A State Department spokesman said only that "the effort to have a successor in place [for Douglas Paal] is underway, and as soon as it is possible to announce someone, that will happen. But we are not at the point where that can happen yet."
Asked about Young earlier this month, department spokesman Sean McCormack said that no announcement would be made until "a new director is named and arrives in Taipei."
What must happen now, according to people familiar with the process, is that the government notifies the AIT in Washington, which communicates with Taipei, which must respond positively to the appointment before Young can assume office.
Former officials who worked with Young during his posting to Taipei from the summer of 1998 to the summer of 2001 had nothing but praise for him.
Former AIT chairman Richard Bush said, "I think he did a superior job representing the US at that time.

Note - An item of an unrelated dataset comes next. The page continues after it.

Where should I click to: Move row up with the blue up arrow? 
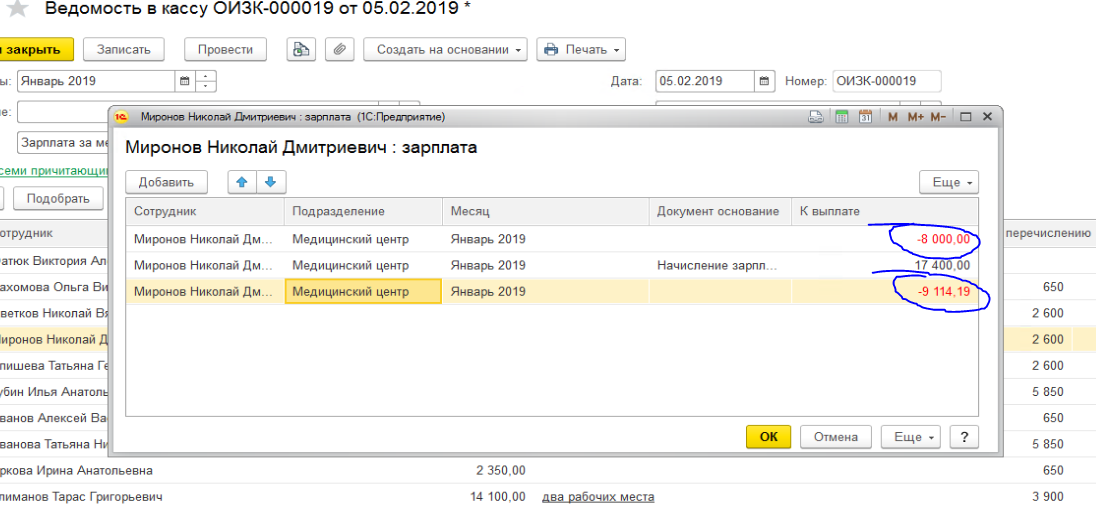click(x=242, y=182)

He and Ray Burghardt were instrumental in establishing channels of communications with the Chen team before the March 2000 election."
Burghardt was the AIT director from 1999 to 2001, and is reportedly in line to become the next AIT chairman.
Because of those communications, Bush added, "the transit that occurred in the spring of 2000 was smoother, and the US-Taiwan dimension of the transit was far smoother."
"As a result of his role in that, he knows the people now in the government, and he will slide easily into his role as director, if appointed," Bush said.
Young will also be able to establish good relations with the pan-blue opposition, Bush said.
Former assistant secretary of state for East Asia, James Kelly, who worked regularly with Young as assistant director in Taipei and when Young was acting director after Burghardt's departure, joined in the praise, saying, "this is good news for Taipei, it is good news for Washington."
"Steve Young is an experienced diplomat. Steve did an outstanding job in a difficult post in Kyrgyzstan," where he was ambassador until retiring last summer.
Young "has a very fine sense of individuals and the atmosphere in Taipei and Taiwan, and I think he'll do a very good job of representing Washington there. I think he had a good reputation as a manager of that post," Kelly said.